Tax treatment depends on your circumstances and is subject to change

Can I take money from my private pension to buy a property?

In most cases you can take money from your private pension to buy a property. This is because from the age of 55 you can generally take as much or as little money as you like from a private pension. Whether or not it’s the right thing for you to do depends on many factors including what other income you’ll be receiving in retirement and how much you could end up owing the tax man as a result of taking money from your pension. Releasing pension money early is not right for everyone as it will leave you worse off in retirement.

What are the costs?

If you are thinking of making a large withdrawal from your pension, the first thing to consider is your tax bill. You can take a quarter of your pension tax free. After that, the rest is treated as income which means the taxman could end up with a big chunk of your money. Tax treatment depends on your individual circumstances and may be subject to change.

If you already own a house then stamp duty on any additional property will be 3% higher, which on a £200,000 house would add an extra £6,000 to the bill. There are also the usual legal fees and other associated costs with buying a house. Once it’s all paid for, you will need a huge increase in the property’s price just to get back what you took from your pension.

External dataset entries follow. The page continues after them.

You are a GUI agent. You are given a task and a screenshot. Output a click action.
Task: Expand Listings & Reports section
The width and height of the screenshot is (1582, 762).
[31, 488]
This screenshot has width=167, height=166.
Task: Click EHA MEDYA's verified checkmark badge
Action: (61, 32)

There is even more to think about if you are looking to buy a property to rent out. You would pay tax on the rental income you collect, and up to 15% of that income could be paid to a lettings agency to handle maintenance, repairs and arrears chasing. That’s a lot to think about even before we consider the risks…

What are the risks?

Your pension: Taking money out of your pension will reduce the income it can provide and will leave you worse off in retirement. If you take it all and don’t have other sources of income, you might not have enough money to live on when you retire. These are savings that you have built up over many years and they should not be given up lightly.

As a landlord: Two of the biggest risks you could face are time without tenants and unpaid rent. Also, recent changes by the government – such as increasing stamp duty – may make investing in property less appealing. It is possible they will make more changes in the future that could further reduce any potential profits.

Your future plans: Most pensions can be passed on to a loved one, in some cases completely tax free. Because of the way estates are managed, your property may need to be sold to pay for inheritance tax and other costs, which may mean there is nothing left to pass on.

Would your eggs all be in one basket?

Money held in a pension is usually spread across a range of investments to reduce the risk, and this range can include property, shares, bonds and cash. The opposite happens when you put your money into property: you are betting on one investment doing well. What if the housing market crashes? You could lose a lot of money. Also, your money is tied up in the property until you sell it. Not only can that be a long and expensive process, it can leave you with a loss if you are forced to sell when prices have dropped.

Taking money from your pension is a big decision with potentially very large tax implications. What you then do with that money can be equally important, and there is a lot to think about. That is why it is best to talk to a regulated financial adviser first.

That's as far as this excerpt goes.